Source data
--- Start ---
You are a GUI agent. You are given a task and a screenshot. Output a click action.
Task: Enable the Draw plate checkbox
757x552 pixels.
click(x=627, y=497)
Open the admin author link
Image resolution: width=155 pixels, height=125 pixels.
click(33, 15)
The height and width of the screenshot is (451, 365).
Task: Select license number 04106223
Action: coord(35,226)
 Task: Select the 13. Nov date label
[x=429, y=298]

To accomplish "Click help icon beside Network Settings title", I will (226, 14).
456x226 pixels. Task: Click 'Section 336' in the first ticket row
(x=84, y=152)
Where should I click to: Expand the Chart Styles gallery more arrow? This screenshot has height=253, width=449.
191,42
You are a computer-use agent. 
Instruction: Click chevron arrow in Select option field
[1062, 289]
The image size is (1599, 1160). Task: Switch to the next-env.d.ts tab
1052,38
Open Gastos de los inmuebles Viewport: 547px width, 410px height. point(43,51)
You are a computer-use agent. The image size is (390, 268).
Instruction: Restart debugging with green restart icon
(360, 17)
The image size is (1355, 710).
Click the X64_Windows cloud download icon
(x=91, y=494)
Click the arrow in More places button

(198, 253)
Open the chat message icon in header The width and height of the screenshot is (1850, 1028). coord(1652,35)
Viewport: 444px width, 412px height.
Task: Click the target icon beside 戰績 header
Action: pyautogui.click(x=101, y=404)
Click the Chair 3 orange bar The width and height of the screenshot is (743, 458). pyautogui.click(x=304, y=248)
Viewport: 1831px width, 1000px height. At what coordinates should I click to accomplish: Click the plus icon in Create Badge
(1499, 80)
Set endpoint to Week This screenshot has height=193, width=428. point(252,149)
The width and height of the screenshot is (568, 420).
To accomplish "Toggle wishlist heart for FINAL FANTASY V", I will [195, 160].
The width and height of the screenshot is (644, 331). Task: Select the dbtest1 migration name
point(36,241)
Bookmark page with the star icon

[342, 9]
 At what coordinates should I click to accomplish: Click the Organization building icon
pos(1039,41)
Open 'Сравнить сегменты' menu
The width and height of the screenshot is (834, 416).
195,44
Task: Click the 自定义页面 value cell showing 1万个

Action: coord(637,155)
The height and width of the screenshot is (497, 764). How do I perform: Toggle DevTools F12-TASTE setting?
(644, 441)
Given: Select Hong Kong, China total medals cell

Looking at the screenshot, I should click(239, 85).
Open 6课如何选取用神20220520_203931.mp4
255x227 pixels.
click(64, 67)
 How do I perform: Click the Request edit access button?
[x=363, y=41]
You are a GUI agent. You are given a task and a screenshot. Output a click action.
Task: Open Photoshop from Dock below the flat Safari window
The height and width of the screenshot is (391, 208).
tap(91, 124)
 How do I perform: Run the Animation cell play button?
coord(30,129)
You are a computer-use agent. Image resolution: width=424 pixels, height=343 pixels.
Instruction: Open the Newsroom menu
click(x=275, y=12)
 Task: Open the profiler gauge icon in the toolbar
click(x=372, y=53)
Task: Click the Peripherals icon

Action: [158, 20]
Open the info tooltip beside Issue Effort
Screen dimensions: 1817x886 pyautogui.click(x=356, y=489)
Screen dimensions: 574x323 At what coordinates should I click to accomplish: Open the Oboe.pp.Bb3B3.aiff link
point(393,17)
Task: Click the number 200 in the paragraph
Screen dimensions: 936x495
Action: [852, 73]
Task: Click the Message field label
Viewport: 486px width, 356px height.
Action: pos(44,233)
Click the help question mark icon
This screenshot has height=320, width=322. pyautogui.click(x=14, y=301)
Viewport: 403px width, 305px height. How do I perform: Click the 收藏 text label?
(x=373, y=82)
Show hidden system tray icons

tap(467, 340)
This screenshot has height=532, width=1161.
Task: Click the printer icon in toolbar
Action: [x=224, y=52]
--- End ---
STATED TASK =
Can you update these lines by replacing "Chart Styles" with "Table Styles" and leaving everything else unchanged?

THE COMPLETED TASK =
You are a GUI agent. You are given a task and a screenshot. Output a click action.
Task: Enable the Draw plate checkbox
757x552 pixels.
click(x=627, y=497)
Open the admin author link
Image resolution: width=155 pixels, height=125 pixels.
click(33, 15)
The height and width of the screenshot is (451, 365).
Task: Select license number 04106223
Action: coord(35,226)
 Task: Select the 13. Nov date label
[x=429, y=298]

To accomplish "Click help icon beside Network Settings title", I will (226, 14).
456x226 pixels. Task: Click 'Section 336' in the first ticket row
(x=84, y=152)
Where should I click to: Expand the Table Styles gallery more arrow? This screenshot has height=253, width=449.
191,42
You are a computer-use agent. 
Instruction: Click chevron arrow in Select option field
[1062, 289]
The image size is (1599, 1160). Task: Switch to the next-env.d.ts tab
1052,38
Open Gastos de los inmuebles Viewport: 547px width, 410px height. point(43,51)
You are a computer-use agent. The image size is (390, 268).
Instruction: Restart debugging with green restart icon
(360, 17)
The image size is (1355, 710).
Click the X64_Windows cloud download icon
(x=91, y=494)
Click the arrow in More places button

(198, 253)
Open the chat message icon in header The width and height of the screenshot is (1850, 1028). coord(1652,35)
Viewport: 444px width, 412px height.
Task: Click the target icon beside 戰績 header
Action: pyautogui.click(x=101, y=404)
Click the Chair 3 orange bar The width and height of the screenshot is (743, 458). pyautogui.click(x=304, y=248)
Viewport: 1831px width, 1000px height. At what coordinates should I click to accomplish: Click the plus icon in Create Badge
(1499, 80)
Set endpoint to Week This screenshot has height=193, width=428. point(252,149)
The width and height of the screenshot is (568, 420).
To accomplish "Toggle wishlist heart for FINAL FANTASY V", I will [195, 160].
The width and height of the screenshot is (644, 331). Task: Select the dbtest1 migration name
point(36,241)
Bookmark page with the star icon

[342, 9]
 At what coordinates should I click to accomplish: Click the Organization building icon
pos(1039,41)
Open 'Сравнить сегменты' menu
The width and height of the screenshot is (834, 416).
195,44
Task: Click the 自定义页面 value cell showing 1万个

Action: coord(637,155)
The height and width of the screenshot is (497, 764). How do I perform: Toggle DevTools F12-TASTE setting?
(644, 441)
Given: Select Hong Kong, China total medals cell

Looking at the screenshot, I should click(239, 85).
Open 6课如何选取用神20220520_203931.mp4
255x227 pixels.
click(64, 67)
 How do I perform: Click the Request edit access button?
[x=363, y=41]
You are a GUI agent. You are given a task and a screenshot. Output a click action.
Task: Open Photoshop from Dock below the flat Safari window
The height and width of the screenshot is (391, 208).
tap(91, 124)
 How do I perform: Run the Animation cell play button?
coord(30,129)
You are a computer-use agent. Image resolution: width=424 pixels, height=343 pixels.
Instruction: Open the Newsroom menu
click(x=275, y=12)
 Task: Open the profiler gauge icon in the toolbar
click(x=372, y=53)
Task: Click the Peripherals icon

Action: [158, 20]
Open the info tooltip beside Issue Effort
Screen dimensions: 1817x886 pyautogui.click(x=356, y=489)
Screen dimensions: 574x323 At what coordinates should I click to accomplish: Open the Oboe.pp.Bb3B3.aiff link
point(393,17)
Task: Click the number 200 in the paragraph
Screen dimensions: 936x495
Action: [852, 73]
Task: Click the Message field label
Viewport: 486px width, 356px height.
Action: pos(44,233)
Click the help question mark icon
This screenshot has height=320, width=322. pyautogui.click(x=14, y=301)
Viewport: 403px width, 305px height. How do I perform: Click the 收藏 text label?
(x=373, y=82)
Show hidden system tray icons

tap(467, 340)
This screenshot has height=532, width=1161.
Task: Click the printer icon in toolbar
Action: [x=224, y=52]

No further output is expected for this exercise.